新宿の映画館で公開時に鑑賞し、CDジャケットサイズのケースに入ったDVDも発売直後に購入、そして Blu-ray を今回購入して数度目の鑑賞。美しい映像やヨーヨー・マの印象的な音楽は Blu-ray ならでは。第73回アカデミー賞で4部門を受賞した傑作だが、10年経って見てみても細部まで丁寧に作られた作品である。
改めて見てみると、監督のアン・リーが出演者たちの魅力を十分に理解しており、それぞれが活かされていることがよく分かる。アクションが得意ではないチョウ・ユンファにはスピード感のある激しいアクションではなく、貫禄あふれる大きなアクションを用意し、対照的にアクションの得意なミシェル・ヨーにはあらゆる武具を持たせて見せ場を作り、「初恋の来た道」の翌年に参加したチャン・ツィイーには勝ち気ながらも可憐な笑顔がまだ残っている。特に「初恋の来た道」でチャン・ツィイーに惚れ込んだ私にとっては、ひさびさに再会した初々しいチャン・ツィイーだった。
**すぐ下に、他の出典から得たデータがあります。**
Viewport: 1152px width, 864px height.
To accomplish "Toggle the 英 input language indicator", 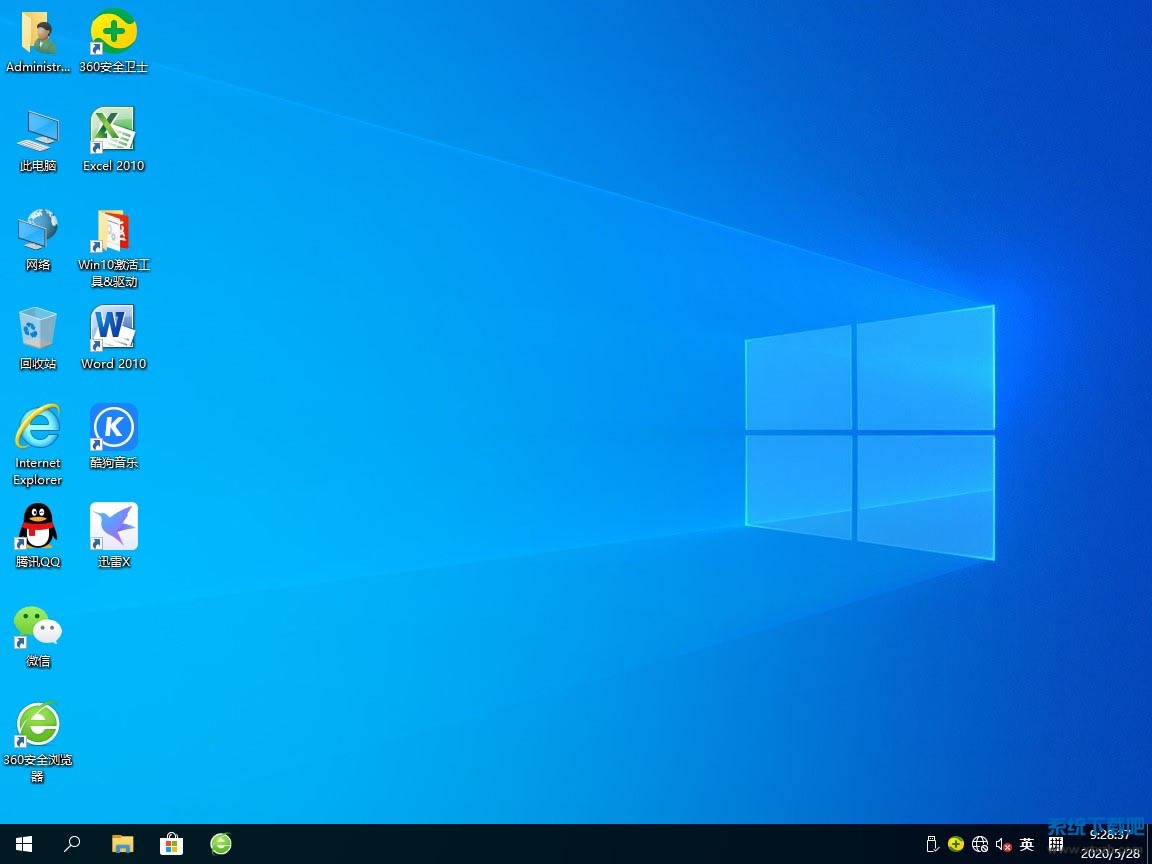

また、アクション映画でありながら、ゆったりとしたリズムも特徴的。アクションになると一転してスピーディになるのだが、チョウ・ユンファやミシェル・ヨーらの会話のテンポから歩く速さに至るまで意識的にスピードを落として演出しており、それが作品全体に安定感と重厚感をもたらしている。有名な竹林でのワイヤーアクションの美しさも、のちのアクション映画に大きな影響を与えたが、いまだにこの作品を超えるものはないように思う。アン・リーのイメージをアクション監督のユエン・ウーピンが見事に実体化して見せたというところか。
それにしても、東洋思想が根底に流れるこの作品をアメリカ人が高く評価したのは驚きでもある。オープニングこそ西部劇のテイストであるが、あのラストで納得するのだろうか。